Meek Mill Releases Antwon Rose II PSA In Push For ‘Respect’ Between Police And Citizens



The Pittsburgh honor roll student’s mother, Michelle Kenney, is the centering voice of the heartfelt video as she tells the story of her “beautiful son, Antwon,” who was destined to do great things, but his life was cut short when Rosfeld, who was a newly sworn-in police officer at the time, aimed and fired as her son ran away. 

Kenney described her son as “intelligent, funny, entertaining, so quick-witted.” 

RELATED: Officer Who Killed Antwon Rose Was Sworn In Hours Before The Shooting

“As he got older he decided he wanted to be a chemical engineer,” Kenney went on to say. 

“It’s heartbreaking because he didn’t get a chance to be an adult,” she continued.

Ironically, Kenney had previously worked for a police department in 2010 and said Rose “hung out with police officers, he hung out with their kids.” 
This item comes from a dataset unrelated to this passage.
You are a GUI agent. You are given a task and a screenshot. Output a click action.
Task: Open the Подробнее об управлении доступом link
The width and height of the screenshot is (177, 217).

RELATED: Player’s Coalition Launches PSA Featuring Former Pace University Football Player Killed By Police

“I knew he didn’t have an issue with authority, so I never imagined that there would be an issue,” she said. “I have friends that are police that I know would give me the shirt off their backs. I have family members that are police. I saw all of the good that they do.” 

Kenney said she felt that a way to combat the divide between cops and civilians is to have events and activities “that the police could become involved in to get to know the community.”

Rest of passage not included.